---------- The input ----------
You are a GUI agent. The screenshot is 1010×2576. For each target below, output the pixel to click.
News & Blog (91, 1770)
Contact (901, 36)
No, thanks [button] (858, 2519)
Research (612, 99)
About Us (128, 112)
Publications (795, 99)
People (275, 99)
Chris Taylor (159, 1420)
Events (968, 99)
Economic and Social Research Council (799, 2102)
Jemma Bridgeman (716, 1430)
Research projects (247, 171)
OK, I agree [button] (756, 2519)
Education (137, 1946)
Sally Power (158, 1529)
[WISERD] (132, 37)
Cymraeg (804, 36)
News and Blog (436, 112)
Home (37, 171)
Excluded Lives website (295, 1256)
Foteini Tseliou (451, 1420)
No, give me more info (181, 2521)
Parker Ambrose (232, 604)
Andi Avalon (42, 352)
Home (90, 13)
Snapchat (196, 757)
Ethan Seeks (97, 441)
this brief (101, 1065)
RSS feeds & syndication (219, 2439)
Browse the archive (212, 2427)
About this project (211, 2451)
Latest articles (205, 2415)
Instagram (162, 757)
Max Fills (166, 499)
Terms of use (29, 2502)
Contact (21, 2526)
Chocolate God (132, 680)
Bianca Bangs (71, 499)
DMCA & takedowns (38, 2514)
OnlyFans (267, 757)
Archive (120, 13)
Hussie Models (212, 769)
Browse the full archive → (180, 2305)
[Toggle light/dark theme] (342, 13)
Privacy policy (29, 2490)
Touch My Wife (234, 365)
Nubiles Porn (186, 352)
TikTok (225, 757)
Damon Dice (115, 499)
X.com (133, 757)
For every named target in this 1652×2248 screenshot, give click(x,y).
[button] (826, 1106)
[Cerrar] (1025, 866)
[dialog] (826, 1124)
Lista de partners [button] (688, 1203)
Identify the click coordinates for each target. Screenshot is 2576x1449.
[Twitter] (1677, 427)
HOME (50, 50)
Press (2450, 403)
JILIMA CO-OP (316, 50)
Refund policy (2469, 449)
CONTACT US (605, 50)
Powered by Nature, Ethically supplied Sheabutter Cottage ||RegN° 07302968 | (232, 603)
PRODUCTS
----------
* **Instructions to follow**:
Repeat all the entries above without altering anything.

* **Solution to this problem**:
You are a GUI agent. The screenshot is 1010×2576. For each target below, output the pixel to click.
News & Blog (91, 1770)
Contact (901, 36)
No, thanks [button] (858, 2519)
Research (612, 99)
About Us (128, 112)
Publications (795, 99)
People (275, 99)
Chris Taylor (159, 1420)
Events (968, 99)
Economic and Social Research Council (799, 2102)
Jemma Bridgeman (716, 1430)
Research projects (247, 171)
OK, I agree [button] (756, 2519)
Education (137, 1946)
Sally Power (158, 1529)
[WISERD] (132, 37)
Cymraeg (804, 36)
News and Blog (436, 112)
Home (37, 171)
Excluded Lives website (295, 1256)
Foteini Tseliou (451, 1420)
No, give me more info (181, 2521)
Parker Ambrose (232, 604)
Andi Avalon (42, 352)
Home (90, 13)
Snapchat (196, 757)
Ethan Seeks (97, 441)
this brief (101, 1065)
RSS feeds & syndication (219, 2439)
Browse the archive (212, 2427)
About this project (211, 2451)
Latest articles (205, 2415)
Instagram (162, 757)
Max Fills (166, 499)
Terms of use (29, 2502)
Contact (21, 2526)
Chocolate God (132, 680)
Bianca Bangs (71, 499)
DMCA & takedowns (38, 2514)
OnlyFans (267, 757)
Archive (120, 13)
Hussie Models (212, 769)
Browse the full archive → (180, 2305)
[Toggle light/dark theme] (342, 13)
Privacy policy (29, 2490)
Touch My Wife (234, 365)
Nubiles Porn (186, 352)
TikTok (225, 757)
Damon Dice (115, 499)
X.com (133, 757)
For every named target in this 1652×2248 screenshot, give click(x,y).
[button] (826, 1106)
[Cerrar] (1025, 866)
[dialog] (826, 1124)
Lista de partners [button] (688, 1203)
Identify the click coordinates for each target. Screenshot is 2576x1449.
[Twitter] (1677, 427)
HOME (50, 50)
Press (2450, 403)
JILIMA CO-OP (316, 50)
Refund policy (2469, 449)
CONTACT US (605, 50)
Powered by Nature, Ethically supplied Sheabutter Cottage ||RegN° 07302968 | (232, 603)
PRODUCTS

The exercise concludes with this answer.